Refractories are non-metallic insulation materials that retains their strength at high temperature (above 1000 degF). Firebrick and ceramic fibers are the most common used refractory materials for high temperature furnaces and kilns. Refractories are mostly "dictated" by application parameters such as thermal process temperature profile and atmosphere. Oxides of alumina and silica are very common, while Zirconia, carbon and silicon carbide refractories are used for special applications.

Thermal conductivity “k” is expressed in how many BTU's of heat will travel through one square foot of material of one-inch thickness in one hour. (BTU/in/hr/sqft/degF) Every material has its own value. Insulation (“R”) is the reciprocal of thermal conductivity. It is not necessarily the case that thicker walled kilns and furnaces are more efficient. The walls of the kiln absorb heat, and if the firing is not of excessive duration, it is completed before the walls of the kiln have become heated to capacity. In this case, thicker walls serve no purpose and only slow cooling. But for extended firing (like in continuous furnaces), thick walls may be desirable.

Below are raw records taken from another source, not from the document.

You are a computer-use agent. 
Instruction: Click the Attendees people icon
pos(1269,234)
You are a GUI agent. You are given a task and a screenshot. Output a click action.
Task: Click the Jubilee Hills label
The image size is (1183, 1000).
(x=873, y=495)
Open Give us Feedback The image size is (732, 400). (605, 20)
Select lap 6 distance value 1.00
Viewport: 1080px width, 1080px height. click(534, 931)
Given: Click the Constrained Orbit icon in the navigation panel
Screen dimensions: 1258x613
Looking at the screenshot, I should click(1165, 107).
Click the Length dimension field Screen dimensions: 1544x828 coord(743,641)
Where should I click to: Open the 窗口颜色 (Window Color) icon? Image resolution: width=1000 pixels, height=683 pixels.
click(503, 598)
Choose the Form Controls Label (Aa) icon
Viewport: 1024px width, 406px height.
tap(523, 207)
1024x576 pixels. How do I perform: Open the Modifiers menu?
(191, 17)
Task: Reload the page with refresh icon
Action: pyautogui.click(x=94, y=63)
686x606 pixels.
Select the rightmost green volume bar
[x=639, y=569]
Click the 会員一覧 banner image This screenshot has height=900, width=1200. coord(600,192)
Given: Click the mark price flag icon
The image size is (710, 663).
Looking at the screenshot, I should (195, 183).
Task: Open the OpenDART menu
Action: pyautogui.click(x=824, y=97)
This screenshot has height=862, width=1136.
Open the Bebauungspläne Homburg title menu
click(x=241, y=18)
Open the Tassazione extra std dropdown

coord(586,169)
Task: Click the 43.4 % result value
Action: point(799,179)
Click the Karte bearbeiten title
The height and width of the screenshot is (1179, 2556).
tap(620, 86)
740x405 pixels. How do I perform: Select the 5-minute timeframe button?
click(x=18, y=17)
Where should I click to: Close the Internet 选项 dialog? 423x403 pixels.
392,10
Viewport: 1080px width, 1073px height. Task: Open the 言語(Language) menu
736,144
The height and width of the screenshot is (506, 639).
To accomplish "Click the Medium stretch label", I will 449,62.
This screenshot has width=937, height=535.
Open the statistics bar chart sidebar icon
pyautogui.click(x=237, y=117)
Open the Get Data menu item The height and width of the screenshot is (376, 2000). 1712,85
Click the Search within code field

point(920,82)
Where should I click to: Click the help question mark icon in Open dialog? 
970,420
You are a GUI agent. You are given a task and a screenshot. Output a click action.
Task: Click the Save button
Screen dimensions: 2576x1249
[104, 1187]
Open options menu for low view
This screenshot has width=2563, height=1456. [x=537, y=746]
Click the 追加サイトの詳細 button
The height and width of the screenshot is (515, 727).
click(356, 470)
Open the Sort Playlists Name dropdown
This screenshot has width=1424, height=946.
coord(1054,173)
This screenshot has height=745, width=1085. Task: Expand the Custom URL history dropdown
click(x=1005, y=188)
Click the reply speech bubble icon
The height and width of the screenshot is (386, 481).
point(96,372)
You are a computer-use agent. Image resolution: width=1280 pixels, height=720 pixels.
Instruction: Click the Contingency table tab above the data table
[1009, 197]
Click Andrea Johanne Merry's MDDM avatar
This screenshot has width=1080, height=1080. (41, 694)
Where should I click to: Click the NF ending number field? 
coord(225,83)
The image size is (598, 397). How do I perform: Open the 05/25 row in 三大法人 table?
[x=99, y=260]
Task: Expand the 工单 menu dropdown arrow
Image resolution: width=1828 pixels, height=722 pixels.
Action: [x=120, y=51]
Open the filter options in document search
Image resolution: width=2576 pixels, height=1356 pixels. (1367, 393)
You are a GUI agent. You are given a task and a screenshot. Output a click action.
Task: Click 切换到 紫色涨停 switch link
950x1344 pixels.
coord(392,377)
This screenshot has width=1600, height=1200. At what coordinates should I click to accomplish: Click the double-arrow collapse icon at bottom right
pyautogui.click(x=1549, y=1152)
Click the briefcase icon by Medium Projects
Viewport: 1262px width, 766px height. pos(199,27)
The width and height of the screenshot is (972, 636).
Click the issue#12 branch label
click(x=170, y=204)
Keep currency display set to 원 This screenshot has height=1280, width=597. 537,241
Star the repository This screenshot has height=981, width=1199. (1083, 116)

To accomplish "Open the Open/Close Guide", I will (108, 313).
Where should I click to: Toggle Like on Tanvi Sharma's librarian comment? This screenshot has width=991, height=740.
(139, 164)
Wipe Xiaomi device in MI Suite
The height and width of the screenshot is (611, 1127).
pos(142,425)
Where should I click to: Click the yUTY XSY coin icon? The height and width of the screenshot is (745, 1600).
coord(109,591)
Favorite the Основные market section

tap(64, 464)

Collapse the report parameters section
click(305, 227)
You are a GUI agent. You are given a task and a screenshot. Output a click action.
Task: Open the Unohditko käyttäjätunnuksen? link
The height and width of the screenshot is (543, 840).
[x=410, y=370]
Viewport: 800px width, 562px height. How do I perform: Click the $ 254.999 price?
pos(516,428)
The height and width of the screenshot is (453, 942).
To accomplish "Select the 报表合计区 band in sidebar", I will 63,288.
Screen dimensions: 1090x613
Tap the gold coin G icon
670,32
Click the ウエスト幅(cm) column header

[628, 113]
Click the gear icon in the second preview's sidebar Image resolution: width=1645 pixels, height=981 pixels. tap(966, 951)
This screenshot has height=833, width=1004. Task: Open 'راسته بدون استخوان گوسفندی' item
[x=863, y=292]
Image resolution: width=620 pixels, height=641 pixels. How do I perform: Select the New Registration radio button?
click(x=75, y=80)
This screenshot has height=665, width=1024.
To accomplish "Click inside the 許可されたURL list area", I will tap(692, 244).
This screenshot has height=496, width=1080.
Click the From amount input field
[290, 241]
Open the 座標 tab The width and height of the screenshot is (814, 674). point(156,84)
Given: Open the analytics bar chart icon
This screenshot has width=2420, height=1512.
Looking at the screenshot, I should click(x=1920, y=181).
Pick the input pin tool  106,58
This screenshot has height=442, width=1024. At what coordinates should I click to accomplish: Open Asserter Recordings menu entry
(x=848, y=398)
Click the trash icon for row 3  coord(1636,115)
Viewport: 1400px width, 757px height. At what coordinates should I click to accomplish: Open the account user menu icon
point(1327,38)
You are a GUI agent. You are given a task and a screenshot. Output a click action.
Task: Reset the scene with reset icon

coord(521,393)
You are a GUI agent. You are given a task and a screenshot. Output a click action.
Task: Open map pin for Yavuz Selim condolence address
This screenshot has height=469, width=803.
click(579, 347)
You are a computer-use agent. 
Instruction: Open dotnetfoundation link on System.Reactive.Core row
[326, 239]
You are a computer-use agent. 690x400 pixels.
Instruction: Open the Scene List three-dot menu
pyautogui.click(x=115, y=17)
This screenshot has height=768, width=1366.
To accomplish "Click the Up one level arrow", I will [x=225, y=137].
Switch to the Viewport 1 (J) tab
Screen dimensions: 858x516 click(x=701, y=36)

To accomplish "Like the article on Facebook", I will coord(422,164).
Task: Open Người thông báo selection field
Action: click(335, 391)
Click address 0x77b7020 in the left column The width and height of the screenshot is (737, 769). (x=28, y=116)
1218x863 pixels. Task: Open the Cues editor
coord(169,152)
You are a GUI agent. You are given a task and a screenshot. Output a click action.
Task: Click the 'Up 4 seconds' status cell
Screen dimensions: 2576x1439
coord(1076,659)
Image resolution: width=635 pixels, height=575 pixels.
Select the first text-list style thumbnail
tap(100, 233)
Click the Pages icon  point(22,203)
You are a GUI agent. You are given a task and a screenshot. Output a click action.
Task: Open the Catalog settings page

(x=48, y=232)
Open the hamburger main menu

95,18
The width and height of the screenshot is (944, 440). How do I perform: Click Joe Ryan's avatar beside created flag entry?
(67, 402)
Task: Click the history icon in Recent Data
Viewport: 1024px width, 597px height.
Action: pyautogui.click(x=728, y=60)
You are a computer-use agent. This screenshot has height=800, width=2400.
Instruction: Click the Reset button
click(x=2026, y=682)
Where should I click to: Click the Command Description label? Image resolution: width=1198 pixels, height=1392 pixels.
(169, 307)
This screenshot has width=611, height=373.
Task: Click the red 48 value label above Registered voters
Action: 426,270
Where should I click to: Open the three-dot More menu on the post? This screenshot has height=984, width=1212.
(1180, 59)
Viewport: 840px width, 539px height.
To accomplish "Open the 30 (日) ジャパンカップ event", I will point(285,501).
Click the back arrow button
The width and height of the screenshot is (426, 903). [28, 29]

Insulating bricks serve to increase the heat retention properties of the kiln. Bricks are graded according to “K-factors”; those sold as K-30, for example, will withstand 3000F without melting, bloating or deforming. The air trapped inside the firebrick is a fantastic insulator because of its thermal conductivity of 0.16 versus bricks which have 2.13 – 3.7 depending on mean temperature. Trapping the air in small chambers, like in foam, provides good insulation.

Convection is the most important mechanism of heat transfer in the lower temperature ranges. Once the heated surface become incandescent, these areas give off heat by radiation. It is therefore important that the insulation has a white and smooth surface because they radiate more efficiently.